Collections as Data Facets

Collections as Data Facets document collections as data implementations. An implementation consists of the people, services, practices, technologies, and infrastructure that aim to encourage computational use of cultural heritage collections.


Dot Porter, University of Pennsylvania Libraries

1. Why do it

an accessible narrative description that describes why the decision was made to do the work

We believe that users of manuscript data should have access to first-quality images and metadata free of technical or licensing constraints and this is what OPenn provides. First quality means the resolution at which the images were captured, and authoritative metadata in archival formats presented for easy reuse by humans and machines. Everything in OPenn is licensed as a Free Cultural Work.

2. Making the Case

an accessible narrative description that describes how the administrative case was made to do the work

The administrative case for creating datasets from our collection was based entirely on our mission to increase access to our collections. This was a relatively easy case to make. However, there were additional hurdles to overcome.
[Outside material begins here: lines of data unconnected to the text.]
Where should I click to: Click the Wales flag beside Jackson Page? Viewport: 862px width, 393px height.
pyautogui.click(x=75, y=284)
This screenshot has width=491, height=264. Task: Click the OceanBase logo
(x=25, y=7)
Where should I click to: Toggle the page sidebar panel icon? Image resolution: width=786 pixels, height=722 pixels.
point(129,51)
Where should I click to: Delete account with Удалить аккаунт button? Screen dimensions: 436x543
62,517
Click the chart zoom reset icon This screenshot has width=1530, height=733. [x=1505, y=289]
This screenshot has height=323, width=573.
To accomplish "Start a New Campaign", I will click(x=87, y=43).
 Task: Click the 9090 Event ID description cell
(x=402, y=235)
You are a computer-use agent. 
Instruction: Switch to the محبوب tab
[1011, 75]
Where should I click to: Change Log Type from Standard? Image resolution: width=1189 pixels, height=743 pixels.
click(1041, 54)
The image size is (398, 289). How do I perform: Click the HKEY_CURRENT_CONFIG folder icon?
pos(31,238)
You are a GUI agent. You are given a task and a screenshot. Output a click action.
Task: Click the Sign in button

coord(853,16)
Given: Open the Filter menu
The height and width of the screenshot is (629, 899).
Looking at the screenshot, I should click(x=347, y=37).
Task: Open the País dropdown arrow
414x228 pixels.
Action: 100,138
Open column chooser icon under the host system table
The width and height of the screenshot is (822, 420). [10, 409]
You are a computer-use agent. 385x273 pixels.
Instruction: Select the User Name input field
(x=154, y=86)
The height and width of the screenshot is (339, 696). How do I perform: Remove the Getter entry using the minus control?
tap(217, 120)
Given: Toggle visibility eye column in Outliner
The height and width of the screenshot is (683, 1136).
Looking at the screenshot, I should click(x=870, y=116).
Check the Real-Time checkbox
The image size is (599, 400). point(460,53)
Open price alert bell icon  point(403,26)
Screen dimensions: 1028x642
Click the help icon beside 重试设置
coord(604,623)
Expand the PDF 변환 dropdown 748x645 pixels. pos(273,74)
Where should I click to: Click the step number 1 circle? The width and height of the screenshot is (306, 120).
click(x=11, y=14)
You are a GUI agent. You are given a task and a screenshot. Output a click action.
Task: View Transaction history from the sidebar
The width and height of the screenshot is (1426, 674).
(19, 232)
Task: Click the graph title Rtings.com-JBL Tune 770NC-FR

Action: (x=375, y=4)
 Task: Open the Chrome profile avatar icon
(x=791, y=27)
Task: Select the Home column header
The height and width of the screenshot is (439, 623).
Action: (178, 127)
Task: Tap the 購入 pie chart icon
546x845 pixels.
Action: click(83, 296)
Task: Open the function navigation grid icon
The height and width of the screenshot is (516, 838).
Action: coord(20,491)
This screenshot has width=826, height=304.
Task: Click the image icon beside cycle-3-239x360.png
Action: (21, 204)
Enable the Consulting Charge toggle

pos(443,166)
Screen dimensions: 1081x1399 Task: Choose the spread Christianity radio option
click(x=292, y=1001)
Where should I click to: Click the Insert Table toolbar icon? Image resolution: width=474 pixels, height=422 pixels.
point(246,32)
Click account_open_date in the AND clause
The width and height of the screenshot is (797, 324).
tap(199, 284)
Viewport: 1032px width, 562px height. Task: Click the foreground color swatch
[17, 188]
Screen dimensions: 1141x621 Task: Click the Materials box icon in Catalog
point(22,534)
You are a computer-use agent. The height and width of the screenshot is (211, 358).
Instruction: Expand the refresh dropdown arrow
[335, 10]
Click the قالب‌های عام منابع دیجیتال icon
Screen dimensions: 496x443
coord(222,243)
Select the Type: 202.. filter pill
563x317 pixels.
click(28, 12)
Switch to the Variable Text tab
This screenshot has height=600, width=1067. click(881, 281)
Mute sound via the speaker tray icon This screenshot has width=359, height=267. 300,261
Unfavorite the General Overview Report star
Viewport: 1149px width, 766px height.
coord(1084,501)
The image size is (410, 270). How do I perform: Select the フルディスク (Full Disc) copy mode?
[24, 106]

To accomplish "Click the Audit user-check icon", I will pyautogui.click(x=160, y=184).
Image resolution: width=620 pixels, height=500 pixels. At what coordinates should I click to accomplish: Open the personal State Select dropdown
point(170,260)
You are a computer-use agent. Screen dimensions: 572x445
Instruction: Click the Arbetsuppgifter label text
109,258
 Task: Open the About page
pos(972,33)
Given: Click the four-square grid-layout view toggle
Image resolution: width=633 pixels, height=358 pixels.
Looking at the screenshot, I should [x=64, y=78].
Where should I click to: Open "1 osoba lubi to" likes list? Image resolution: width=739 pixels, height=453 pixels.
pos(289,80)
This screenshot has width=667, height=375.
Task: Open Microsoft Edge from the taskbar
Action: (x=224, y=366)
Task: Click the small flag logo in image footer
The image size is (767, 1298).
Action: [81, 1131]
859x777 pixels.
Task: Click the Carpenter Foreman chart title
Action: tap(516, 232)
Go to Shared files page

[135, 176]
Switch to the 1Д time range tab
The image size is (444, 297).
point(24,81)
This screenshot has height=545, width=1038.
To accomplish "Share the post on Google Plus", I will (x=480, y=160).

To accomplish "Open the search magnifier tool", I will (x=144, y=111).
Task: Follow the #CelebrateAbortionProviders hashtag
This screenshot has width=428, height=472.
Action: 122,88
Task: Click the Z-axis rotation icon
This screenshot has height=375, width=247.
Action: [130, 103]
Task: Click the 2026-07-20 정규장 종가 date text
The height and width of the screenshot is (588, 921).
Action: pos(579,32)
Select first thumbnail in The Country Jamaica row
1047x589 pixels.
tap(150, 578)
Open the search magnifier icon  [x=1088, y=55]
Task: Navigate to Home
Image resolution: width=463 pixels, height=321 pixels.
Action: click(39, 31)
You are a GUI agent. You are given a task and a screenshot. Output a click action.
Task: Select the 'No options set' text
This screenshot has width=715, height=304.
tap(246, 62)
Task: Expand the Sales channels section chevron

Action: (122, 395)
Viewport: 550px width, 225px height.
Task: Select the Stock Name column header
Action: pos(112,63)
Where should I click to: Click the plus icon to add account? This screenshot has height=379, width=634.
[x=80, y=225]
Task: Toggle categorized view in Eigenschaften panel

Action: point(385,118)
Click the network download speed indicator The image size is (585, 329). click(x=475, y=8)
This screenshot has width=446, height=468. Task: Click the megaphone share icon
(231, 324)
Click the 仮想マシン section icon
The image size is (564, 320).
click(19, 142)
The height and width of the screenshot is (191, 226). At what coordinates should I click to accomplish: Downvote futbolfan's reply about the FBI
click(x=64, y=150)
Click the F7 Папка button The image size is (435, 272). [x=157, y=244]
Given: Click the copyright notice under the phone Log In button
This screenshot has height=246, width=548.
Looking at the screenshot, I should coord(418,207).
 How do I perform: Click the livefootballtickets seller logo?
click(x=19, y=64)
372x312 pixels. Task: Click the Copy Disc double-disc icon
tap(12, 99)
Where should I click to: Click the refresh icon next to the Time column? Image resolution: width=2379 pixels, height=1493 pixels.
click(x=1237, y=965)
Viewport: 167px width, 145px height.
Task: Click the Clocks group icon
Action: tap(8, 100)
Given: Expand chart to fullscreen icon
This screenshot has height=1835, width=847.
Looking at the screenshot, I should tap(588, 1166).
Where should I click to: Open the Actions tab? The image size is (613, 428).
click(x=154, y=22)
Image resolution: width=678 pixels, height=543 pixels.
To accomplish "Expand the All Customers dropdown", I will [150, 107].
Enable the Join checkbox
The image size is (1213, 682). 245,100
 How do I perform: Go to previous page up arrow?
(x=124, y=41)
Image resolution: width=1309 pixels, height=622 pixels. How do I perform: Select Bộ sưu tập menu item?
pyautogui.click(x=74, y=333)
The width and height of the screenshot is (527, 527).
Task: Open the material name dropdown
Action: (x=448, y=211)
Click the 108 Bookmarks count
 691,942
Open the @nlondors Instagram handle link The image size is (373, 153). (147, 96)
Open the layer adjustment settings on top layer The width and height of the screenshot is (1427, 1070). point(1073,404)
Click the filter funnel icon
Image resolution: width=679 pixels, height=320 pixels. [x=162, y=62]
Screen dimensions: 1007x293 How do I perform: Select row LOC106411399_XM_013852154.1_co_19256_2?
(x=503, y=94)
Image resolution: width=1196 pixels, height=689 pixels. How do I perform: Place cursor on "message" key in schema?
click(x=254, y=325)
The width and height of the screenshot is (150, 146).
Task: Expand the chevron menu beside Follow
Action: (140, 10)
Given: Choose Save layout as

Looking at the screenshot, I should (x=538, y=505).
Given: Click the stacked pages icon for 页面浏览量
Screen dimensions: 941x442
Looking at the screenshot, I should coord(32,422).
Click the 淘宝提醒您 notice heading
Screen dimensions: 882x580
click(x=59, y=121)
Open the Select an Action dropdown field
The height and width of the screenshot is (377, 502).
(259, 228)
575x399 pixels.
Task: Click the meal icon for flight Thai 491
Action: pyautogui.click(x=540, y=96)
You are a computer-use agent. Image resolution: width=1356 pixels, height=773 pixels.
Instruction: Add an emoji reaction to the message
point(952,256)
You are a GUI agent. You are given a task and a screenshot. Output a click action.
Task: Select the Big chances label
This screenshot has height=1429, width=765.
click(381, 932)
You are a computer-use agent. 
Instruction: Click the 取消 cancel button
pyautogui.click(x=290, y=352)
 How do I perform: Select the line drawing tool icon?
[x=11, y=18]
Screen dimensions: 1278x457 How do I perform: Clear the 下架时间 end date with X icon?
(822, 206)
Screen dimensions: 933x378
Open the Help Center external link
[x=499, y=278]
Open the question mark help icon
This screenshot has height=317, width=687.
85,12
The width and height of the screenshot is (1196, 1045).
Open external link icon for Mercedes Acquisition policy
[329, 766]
Penn Libraries has a commitment to Open Data, and the study of manuscripts in a digital age is the central mandate of the Schoenberg Institute for Manuscript Studies (SIMS) which is an integral part of the library and was founded in 2013. Much of the work of SIMS involves the reuse of our own digital manuscript materials, and we knew in 2013 that we could not do our job without a resource like OPenn. So we had to make one. The director of SIMS made the case for OPenn to the Director of Libraries, who made the decision to invest in the creation of OPenn.

3. How you did it

an accessible narrative description that describes how you did it; who was involved - what their roles were; what services were drawn upon; what collections were involved and why were they selected; what infrastructure and technologies were selected and why; what challenges were encountered in the course of the implementation

In 2013 Penn Libraries hired Doug Emery, who had created systems similar to OPenn for other projects, and he conceived the framework. The Penn Libraries did not at that time have a repository, so it was not in a position to host OPenn in an existing system. The Director of SIMS asked the Director of Libraries if we could set it up through Penn Central Computing. We started to populate OPenn with existing medieval manuscript image data; this was a challenge because although most of our manuscripts had already been photographed and cataloged, the master TIFF files were located in scattered hard drives and servers stored in various corners of Penn Libraries. This work was very intensive, and was carried out primarily by Jessie Dummer. We chose the manuscripts because they were central to the mission of SIMS and because the data was good. Doug Emery and Dot Porter designed a package and metadata structure for converting descriptive MARC and structural metadata into a TEI format designed for use and consumption integrating metadata with images.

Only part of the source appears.